Return every line in the entries below where the word "agent" shows up.

--- EXCERPTED RECORDS ---
■ ■ ■ ■ ■
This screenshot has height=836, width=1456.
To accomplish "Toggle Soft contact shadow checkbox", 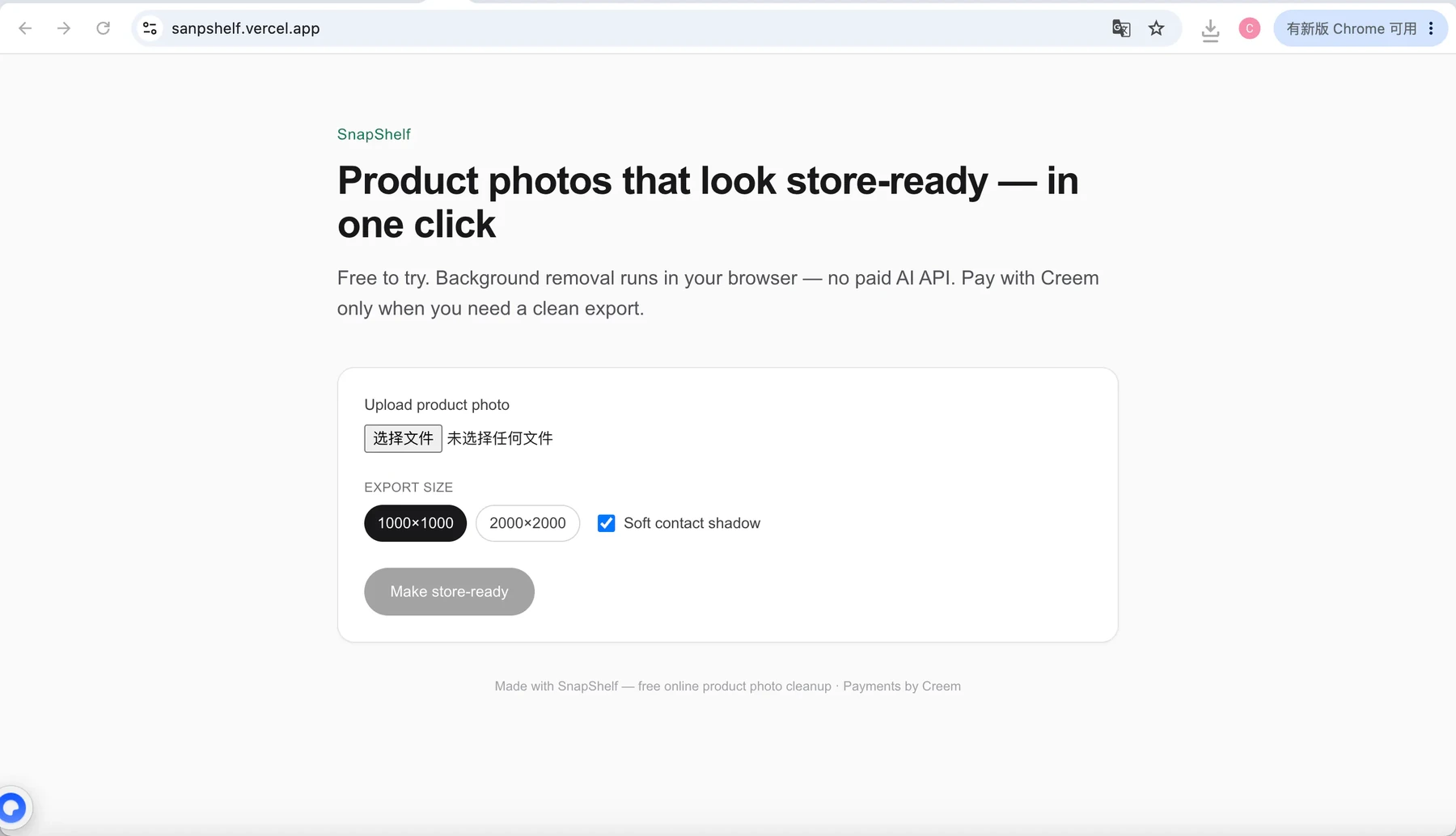I will click(606, 523).
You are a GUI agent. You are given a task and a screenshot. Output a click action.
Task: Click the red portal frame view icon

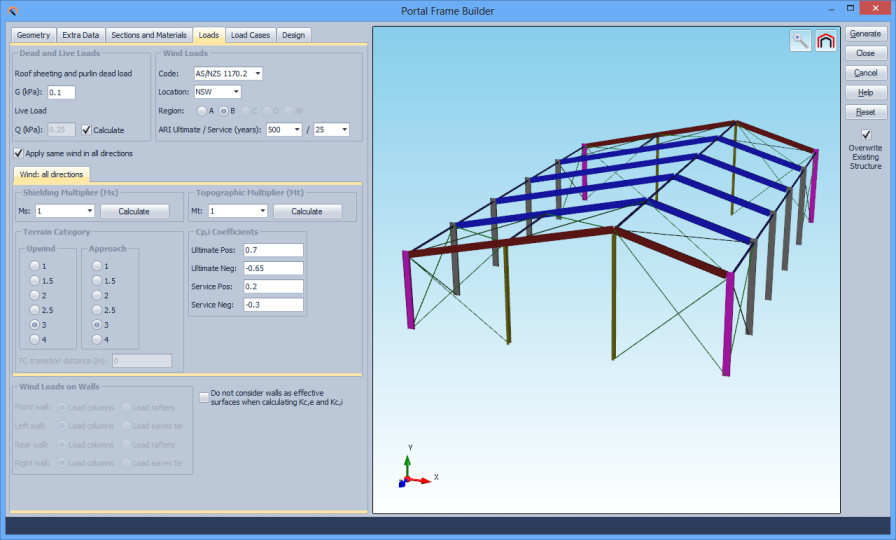[825, 40]
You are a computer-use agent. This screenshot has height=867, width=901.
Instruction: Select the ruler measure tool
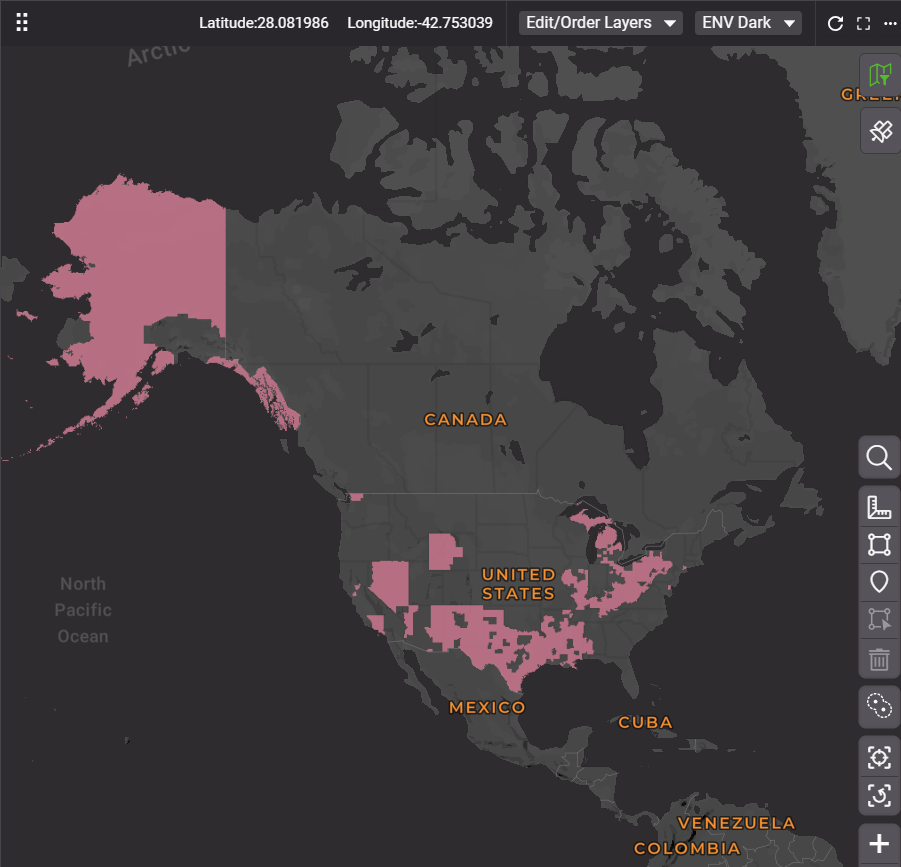tap(879, 508)
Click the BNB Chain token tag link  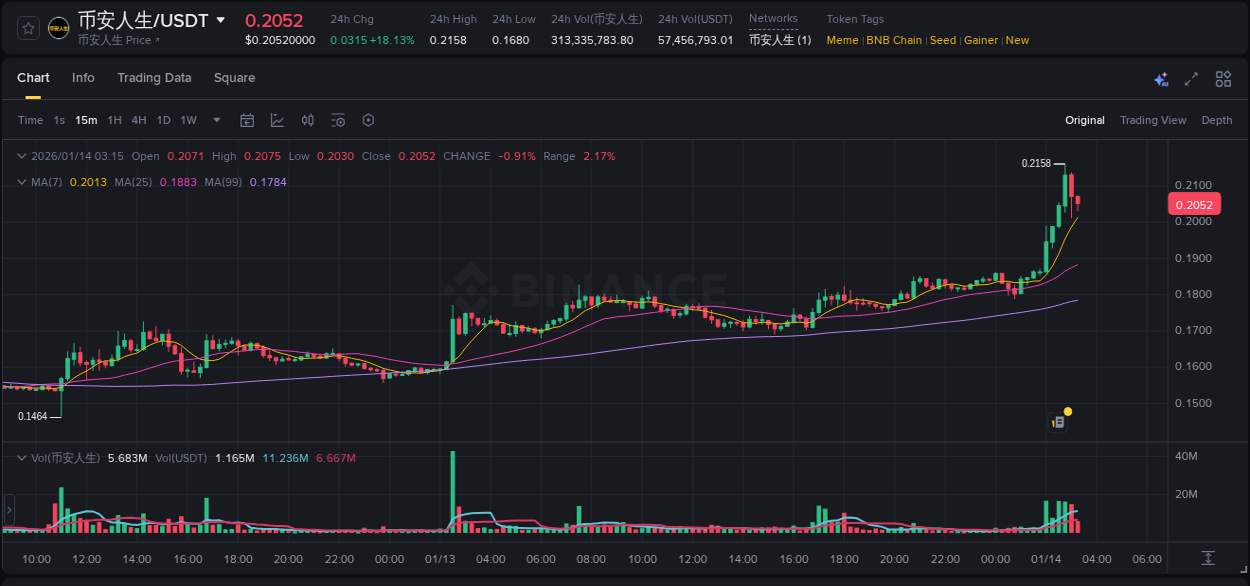tap(894, 40)
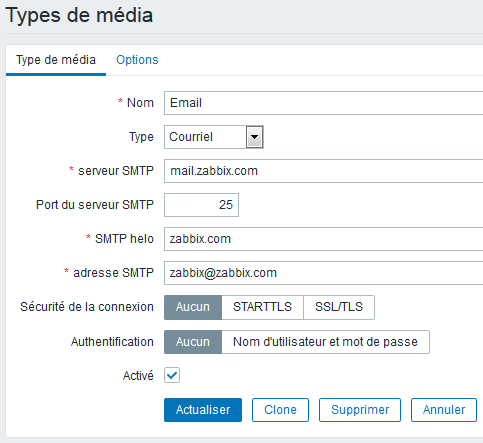This screenshot has height=443, width=483.
Task: Click the Port du serveur SMTP field
Action: click(201, 205)
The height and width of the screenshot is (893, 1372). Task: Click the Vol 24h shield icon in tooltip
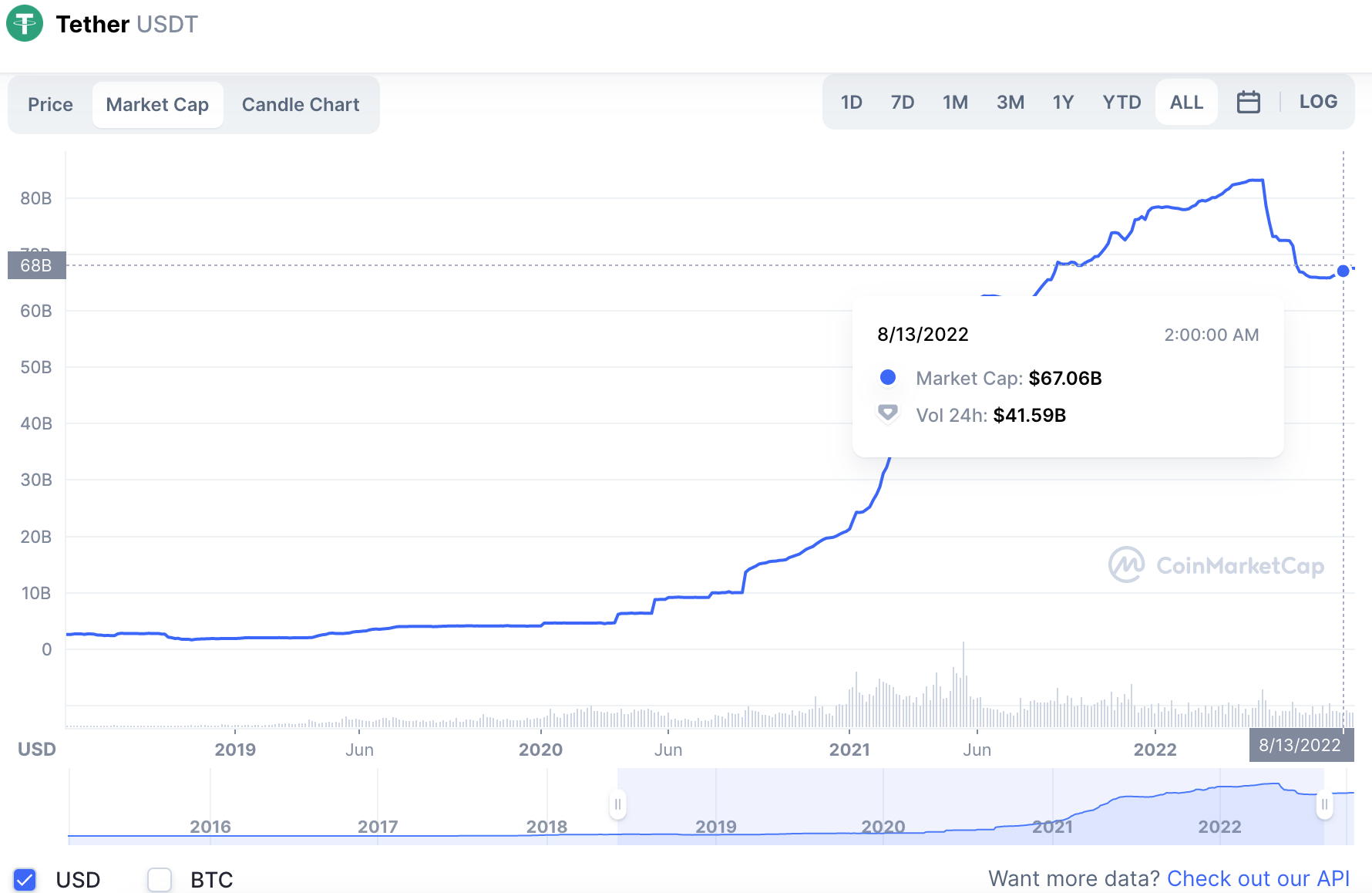click(888, 413)
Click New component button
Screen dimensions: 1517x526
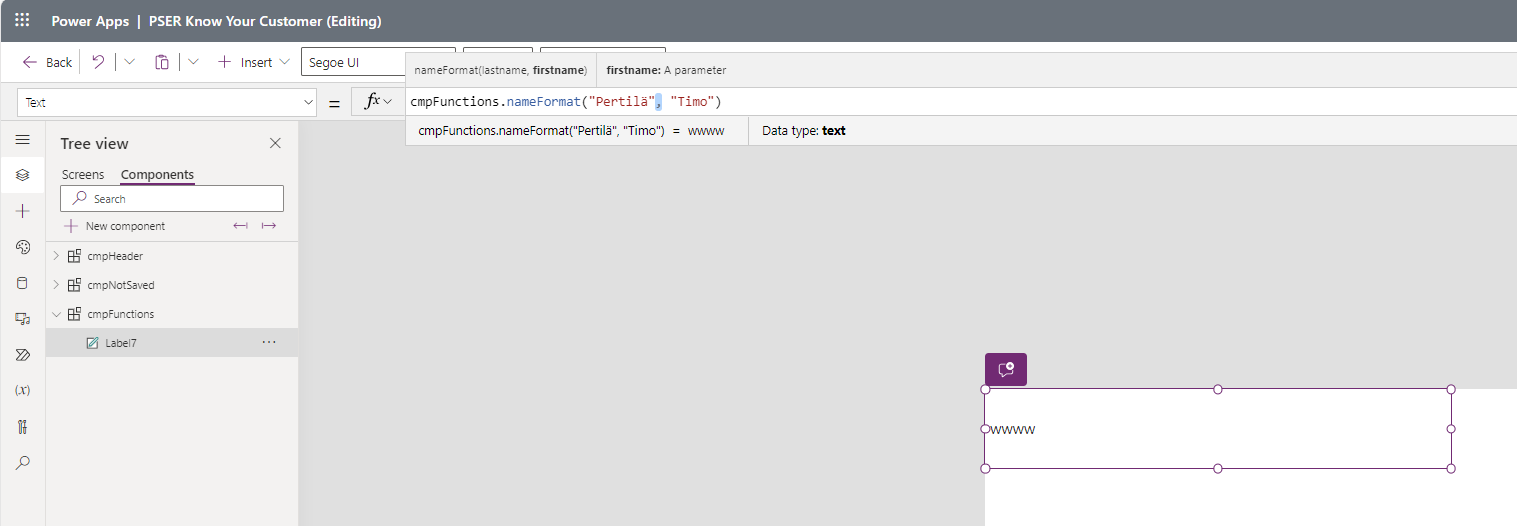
■ ■ ■ ■ ■
--- ANSWER BELOW ---
You are a GUI agent. You are given a task and a screenshot. Output a click action.
You are a computer-use agent. This screenshot has height=867, width=901.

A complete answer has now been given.